Bugün ise tablo farklıdır. DİSK artık birleştirici bir konfederasyon olmaktan çok, belirli bir işkolunun —özellikle kamu belediyelerinde örgütlü Genel-İş Sendikası’nın— ağırlığı altında hareket eden bir yapıya dönüşmektedir. 

Bu, hem örgütsel teamüllerin aşınmasına hem de tarihsel misyonun tersine çevrilmesine yol açmaktadır. 

GENEL-İŞ’İN AĞIRLIĞI VE BİRLİK İLKESİNİN AŞINMASI

Genel-İş, yerel yönetimlerde örgütlü bir sendikadır. Ancak belediyelerdeki örgütlenme biçimi, genellikle tabandan gelen bir sendikal dinamizme değil, belediye başkanlıklarıyla kurulan siyasal ilişkiler ağına dayanır. 

CHP’nin belediyelerde güç kazanmasıyla birlikte, Genel-İş bu siyasal yakınlığı örgütsel güç artışına dönüştürmüş, DİSK içindeki belirleyici konumunu pekiştirmiştir. Bu süreçte, DİSK’in kendi bağımsız hattı giderek silinmiş; konfederasyonun varlığı, Genel-İş’in örgütsel ihtiyaçlarının bir aracı hâline gelmiştir. 

DİSK’in farklı işkollarındaki sendikalar arasında kurması gereken konfederal denge bozulmuş, birlik ilkesi yerini asimetrik bir temsil ilişkisine bırakmıştır. Bu, bir anlamda “konfederasyonun konfederal olmaktan çıkması”dır. 

Genel-İş’in bu tutumu, örgütsel çıkarlarını sınıfın ortak çıkarlarının önüne koyduğu için tarihsel bir hatadır. Zira DİSK’in kurucu çizgisi, kamuda veya belediyelerde değil, özel sektörde, üretim alanlarında doğmuştur. 

Bugün DİSK’in ağırlığının kamuda örgütlü sendikalara kayması ve eksenini bunun üzerine inşa etmesi işçi sınıfının en geniş ve örgütsüz kesimlerinin dışarıda bırakılması anlamına gelmektedir. 

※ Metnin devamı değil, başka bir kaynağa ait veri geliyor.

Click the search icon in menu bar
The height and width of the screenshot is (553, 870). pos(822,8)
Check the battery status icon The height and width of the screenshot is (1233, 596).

1 MAYIS 2024 VE DİSK’İN TAVRI

1 Mayıs 2024, bu dönüşümün en çarpıcı ifadesidir. DİSK, Taksim mücadelesinin tarihsel bileşenlerini dışlayarak, hatta kendi üye sendikalarının bir kısmını sürecin dışında bırakarak, 1 Mayıs sürecini CHP ile birlikte (Genel İş’in tercihi ile) yürütmeyi tercih etti. 

Saraçhane, yalnızca polis barikatına değil; Bozdoğan Kemeri’ne, Unkapanı Köprüsü’nün engelleyici etkisine rağmen tercih edildi. Bu tercih Taksim Meydanı’nın bir mücadeleyle zorlanmasının değil, temsili bir heyetin (DİSK yönetimi ve CHP kadroları) müzakereyle “sınırlı bir çıkış” yapma çabasını ortaya koydu.  

Bu tablo, solun ve sendikal hareketin genelinde giderek yaygınlaşan bir eğilimi açığa vurulmasıydı: kitleden kopuk, bürokratik, temsili siyaset anlayışı. DİSK’in Ankara’ya taşınma kararı da, bu düşünüş biçiminin kurumsal bir karşılığıdır — kitlelerden uzaklaşan bir merkezileşme hamlesi. 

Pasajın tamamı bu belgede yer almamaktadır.